• _Source material_
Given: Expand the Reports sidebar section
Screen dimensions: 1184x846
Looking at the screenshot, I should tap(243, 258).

...

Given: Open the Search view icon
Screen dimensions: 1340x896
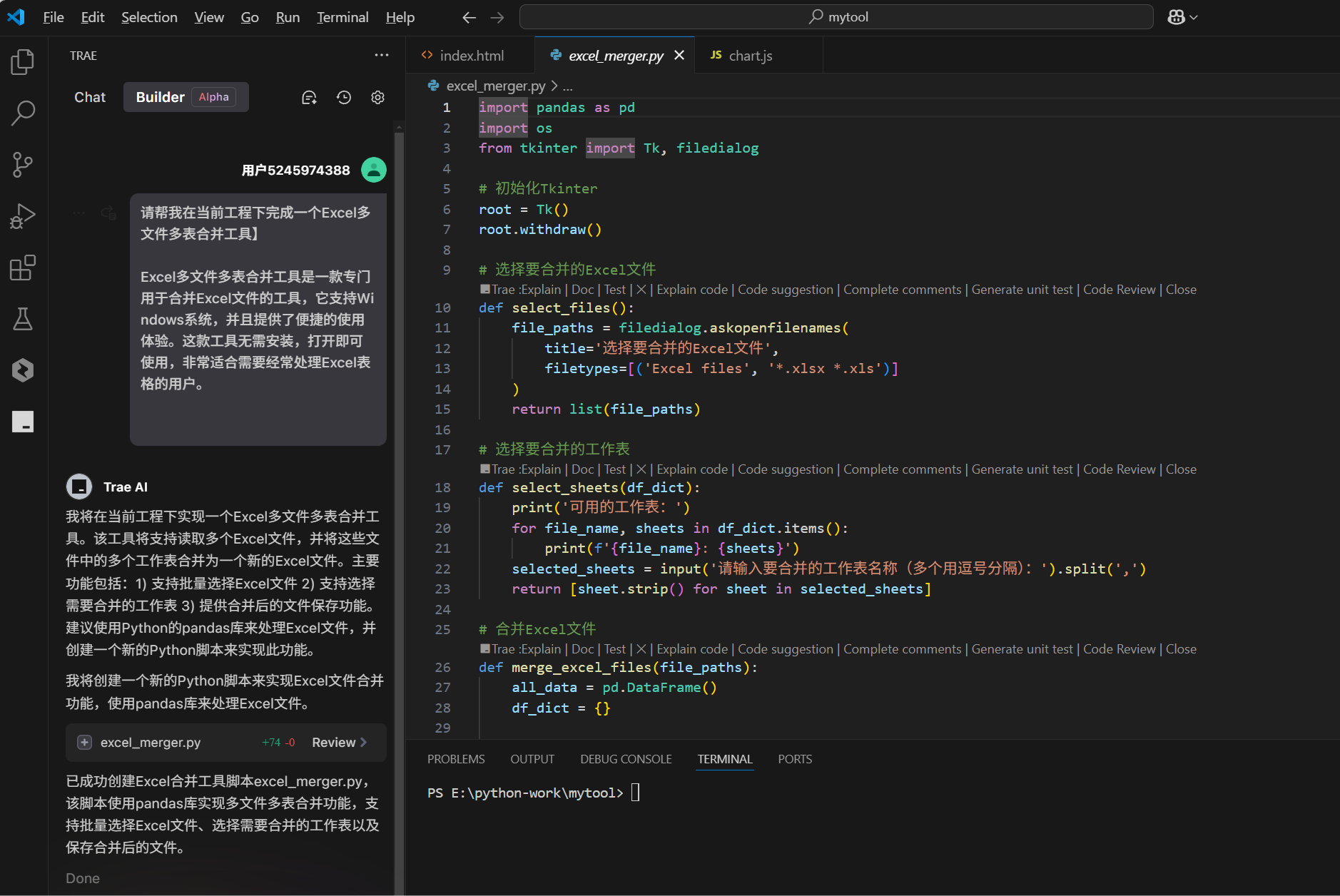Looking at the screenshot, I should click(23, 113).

==

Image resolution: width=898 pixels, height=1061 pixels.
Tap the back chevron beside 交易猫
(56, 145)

• _About this exercise_
The answer consists of the lines above that include the word "Given", each copied exactly.

• _Written response_
Given: Expand the Reports sidebar section
Given: Open the Search view icon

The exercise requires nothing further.